- _EXERCISE DETAILS_: Your answer must be an exact transcription of every entry.
________________
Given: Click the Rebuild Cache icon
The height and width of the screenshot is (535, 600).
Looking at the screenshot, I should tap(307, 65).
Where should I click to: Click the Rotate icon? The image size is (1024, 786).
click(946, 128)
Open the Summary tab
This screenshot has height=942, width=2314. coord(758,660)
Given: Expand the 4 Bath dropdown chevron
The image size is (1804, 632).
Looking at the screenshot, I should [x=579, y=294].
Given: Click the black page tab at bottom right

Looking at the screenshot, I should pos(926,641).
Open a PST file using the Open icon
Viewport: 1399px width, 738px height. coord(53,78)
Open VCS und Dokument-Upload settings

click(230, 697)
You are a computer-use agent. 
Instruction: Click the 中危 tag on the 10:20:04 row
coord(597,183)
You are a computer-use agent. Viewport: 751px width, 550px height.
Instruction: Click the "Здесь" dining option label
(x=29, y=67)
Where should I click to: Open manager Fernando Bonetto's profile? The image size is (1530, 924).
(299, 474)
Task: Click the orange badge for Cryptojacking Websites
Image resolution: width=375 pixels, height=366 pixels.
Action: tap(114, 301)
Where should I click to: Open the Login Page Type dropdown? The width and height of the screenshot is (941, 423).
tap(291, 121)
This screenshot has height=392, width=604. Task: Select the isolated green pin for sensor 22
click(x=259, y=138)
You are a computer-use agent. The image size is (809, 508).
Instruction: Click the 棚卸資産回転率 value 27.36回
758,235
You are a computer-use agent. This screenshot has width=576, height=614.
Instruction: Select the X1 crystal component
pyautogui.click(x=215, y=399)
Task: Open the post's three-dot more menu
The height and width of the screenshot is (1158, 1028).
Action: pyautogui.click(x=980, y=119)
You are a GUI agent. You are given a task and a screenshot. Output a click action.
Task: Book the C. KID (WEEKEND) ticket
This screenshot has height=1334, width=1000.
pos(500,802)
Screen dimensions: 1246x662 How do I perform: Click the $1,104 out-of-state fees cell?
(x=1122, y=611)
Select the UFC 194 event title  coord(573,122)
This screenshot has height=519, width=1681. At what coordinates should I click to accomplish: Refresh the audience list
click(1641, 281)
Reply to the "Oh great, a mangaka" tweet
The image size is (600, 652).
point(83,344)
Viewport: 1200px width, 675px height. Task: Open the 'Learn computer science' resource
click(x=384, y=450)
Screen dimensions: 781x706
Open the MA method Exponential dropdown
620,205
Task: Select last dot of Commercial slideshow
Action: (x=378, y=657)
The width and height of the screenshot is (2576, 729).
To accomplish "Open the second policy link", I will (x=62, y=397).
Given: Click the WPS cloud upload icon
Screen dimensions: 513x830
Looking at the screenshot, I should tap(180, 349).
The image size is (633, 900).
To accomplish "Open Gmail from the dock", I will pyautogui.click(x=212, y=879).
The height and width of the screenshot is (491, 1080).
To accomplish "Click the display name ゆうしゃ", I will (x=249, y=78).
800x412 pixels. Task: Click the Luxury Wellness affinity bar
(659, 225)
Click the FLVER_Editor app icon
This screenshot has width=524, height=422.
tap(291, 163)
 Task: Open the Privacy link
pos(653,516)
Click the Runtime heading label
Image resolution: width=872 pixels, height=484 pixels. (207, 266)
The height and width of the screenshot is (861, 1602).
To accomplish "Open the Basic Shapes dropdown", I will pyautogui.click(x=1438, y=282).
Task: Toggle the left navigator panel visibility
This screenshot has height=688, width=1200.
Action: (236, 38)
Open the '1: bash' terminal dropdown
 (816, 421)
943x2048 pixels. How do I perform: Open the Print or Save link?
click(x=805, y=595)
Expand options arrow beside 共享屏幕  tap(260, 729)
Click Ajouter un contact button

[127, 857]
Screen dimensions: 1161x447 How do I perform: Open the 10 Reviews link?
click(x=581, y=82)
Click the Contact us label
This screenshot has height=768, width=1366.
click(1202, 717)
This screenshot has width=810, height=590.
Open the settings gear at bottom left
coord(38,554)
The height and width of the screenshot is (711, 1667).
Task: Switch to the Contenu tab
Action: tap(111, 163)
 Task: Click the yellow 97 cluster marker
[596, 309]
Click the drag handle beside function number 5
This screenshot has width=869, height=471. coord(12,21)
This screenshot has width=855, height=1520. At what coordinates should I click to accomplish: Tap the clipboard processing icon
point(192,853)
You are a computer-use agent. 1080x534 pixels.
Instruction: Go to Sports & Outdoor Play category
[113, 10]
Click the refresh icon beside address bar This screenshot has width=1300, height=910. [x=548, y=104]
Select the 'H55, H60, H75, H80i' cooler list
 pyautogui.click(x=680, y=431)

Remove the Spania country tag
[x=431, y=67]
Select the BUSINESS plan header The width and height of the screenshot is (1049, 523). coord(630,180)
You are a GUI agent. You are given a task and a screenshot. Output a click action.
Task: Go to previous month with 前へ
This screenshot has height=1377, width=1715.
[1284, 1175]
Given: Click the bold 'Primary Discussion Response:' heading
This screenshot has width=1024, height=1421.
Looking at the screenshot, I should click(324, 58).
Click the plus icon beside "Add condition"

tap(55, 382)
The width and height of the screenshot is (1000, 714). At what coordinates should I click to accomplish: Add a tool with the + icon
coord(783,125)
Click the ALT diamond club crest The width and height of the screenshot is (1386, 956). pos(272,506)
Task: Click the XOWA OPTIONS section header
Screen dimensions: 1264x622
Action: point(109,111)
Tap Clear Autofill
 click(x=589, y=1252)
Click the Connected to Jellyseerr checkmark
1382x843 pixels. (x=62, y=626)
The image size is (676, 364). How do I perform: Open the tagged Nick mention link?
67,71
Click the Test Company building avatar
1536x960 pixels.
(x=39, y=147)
________________
- _RESPONSE BELOW_:
Given: Click the Rebuild Cache icon
The height and width of the screenshot is (535, 600).
Looking at the screenshot, I should tap(307, 65).
Where should I click to: Click the Rotate icon? The image size is (1024, 786).
click(946, 128)
Open the Summary tab
This screenshot has height=942, width=2314. coord(758,660)
Given: Expand the 4 Bath dropdown chevron
The image size is (1804, 632).
Looking at the screenshot, I should [x=579, y=294].
Given: Click the black page tab at bottom right

Looking at the screenshot, I should pos(926,641).
Open a PST file using the Open icon
Viewport: 1399px width, 738px height. coord(53,78)
Open VCS und Dokument-Upload settings

click(230, 697)
You are a computer-use agent. 
Instruction: Click the 中危 tag on the 10:20:04 row
coord(597,183)
You are a computer-use agent. Viewport: 751px width, 550px height.
Instruction: Click the "Здесь" dining option label
(x=29, y=67)
Where should I click to: Open manager Fernando Bonetto's profile? The image size is (1530, 924).
(299, 474)
Task: Click the orange badge for Cryptojacking Websites
Image resolution: width=375 pixels, height=366 pixels.
Action: tap(114, 301)
Where should I click to: Open the Login Page Type dropdown? The width and height of the screenshot is (941, 423).
tap(291, 121)
This screenshot has height=392, width=604. Task: Select the isolated green pin for sensor 22
click(x=259, y=138)
You are a computer-use agent. The image size is (809, 508).
Instruction: Click the 棚卸資産回転率 value 27.36回
758,235
You are a computer-use agent. This screenshot has width=576, height=614.
Instruction: Select the X1 crystal component
pyautogui.click(x=215, y=399)
Task: Open the post's three-dot more menu
The height and width of the screenshot is (1158, 1028).
Action: pyautogui.click(x=980, y=119)
You are a GUI agent. You are given a task and a screenshot. Output a click action.
Task: Book the C. KID (WEEKEND) ticket
This screenshot has height=1334, width=1000.
pos(500,802)
Screen dimensions: 1246x662 How do I perform: Click the $1,104 out-of-state fees cell?
(x=1122, y=611)
Select the UFC 194 event title  coord(573,122)
This screenshot has height=519, width=1681. At what coordinates should I click to accomplish: Refresh the audience list
click(1641, 281)
Reply to the "Oh great, a mangaka" tweet
The image size is (600, 652).
point(83,344)
Viewport: 1200px width, 675px height. Task: Open the 'Learn computer science' resource
click(x=384, y=450)
Screen dimensions: 781x706
Open the MA method Exponential dropdown
620,205
Task: Select last dot of Commercial slideshow
Action: (x=378, y=657)
The width and height of the screenshot is (2576, 729).
To accomplish "Open the second policy link", I will (x=62, y=397).
Given: Click the WPS cloud upload icon
Screen dimensions: 513x830
Looking at the screenshot, I should tap(180, 349).
The image size is (633, 900).
To accomplish "Open Gmail from the dock", I will pyautogui.click(x=212, y=879).
The height and width of the screenshot is (491, 1080).
To accomplish "Click the display name ゆうしゃ", I will (x=249, y=78).
800x412 pixels. Task: Click the Luxury Wellness affinity bar
(659, 225)
Click the FLVER_Editor app icon
This screenshot has width=524, height=422.
tap(291, 163)
 Task: Open the Privacy link
pos(653,516)
Click the Runtime heading label
Image resolution: width=872 pixels, height=484 pixels. (207, 266)
The height and width of the screenshot is (861, 1602).
To accomplish "Open the Basic Shapes dropdown", I will pyautogui.click(x=1438, y=282).
Task: Toggle the left navigator panel visibility
This screenshot has height=688, width=1200.
Action: (236, 38)
Open the '1: bash' terminal dropdown
 (816, 421)
943x2048 pixels. How do I perform: Open the Print or Save link?
click(x=805, y=595)
Expand options arrow beside 共享屏幕  tap(260, 729)
Click Ajouter un contact button

[127, 857]
Screen dimensions: 1161x447 How do I perform: Open the 10 Reviews link?
click(x=581, y=82)
Click the Contact us label
This screenshot has height=768, width=1366.
click(1202, 717)
This screenshot has width=810, height=590.
Open the settings gear at bottom left
coord(38,554)
The height and width of the screenshot is (711, 1667).
Task: Switch to the Contenu tab
Action: tap(111, 163)
 Task: Click the yellow 97 cluster marker
[596, 309]
Click the drag handle beside function number 5
This screenshot has width=869, height=471. coord(12,21)
This screenshot has width=855, height=1520. At what coordinates should I click to accomplish: Tap the clipboard processing icon
point(192,853)
You are a computer-use agent. 1080x534 pixels.
Instruction: Go to Sports & Outdoor Play category
[113, 10]
Click the refresh icon beside address bar This screenshot has width=1300, height=910. [x=548, y=104]
Select the 'H55, H60, H75, H80i' cooler list
 pyautogui.click(x=680, y=431)

Remove the Spania country tag
[x=431, y=67]
Select the BUSINESS plan header The width and height of the screenshot is (1049, 523). coord(630,180)
You are a GUI agent. You are given a task and a screenshot. Output a click action.
Task: Go to previous month with 前へ
This screenshot has height=1377, width=1715.
[1284, 1175]
Given: Click the bold 'Primary Discussion Response:' heading
This screenshot has width=1024, height=1421.
Looking at the screenshot, I should click(324, 58).
Click the plus icon beside "Add condition"

tap(55, 382)
The width and height of the screenshot is (1000, 714). At what coordinates should I click to accomplish: Add a tool with the + icon
coord(783,125)
Click the ALT diamond club crest The width and height of the screenshot is (1386, 956). pos(272,506)
Task: Click the XOWA OPTIONS section header
Screen dimensions: 1264x622
Action: point(109,111)
Tap Clear Autofill
 click(x=589, y=1252)
Click the Connected to Jellyseerr checkmark
1382x843 pixels. (x=62, y=626)
The image size is (676, 364). How do I perform: Open the tagged Nick mention link?
67,71
Click the Test Company building avatar
1536x960 pixels.
(x=39, y=147)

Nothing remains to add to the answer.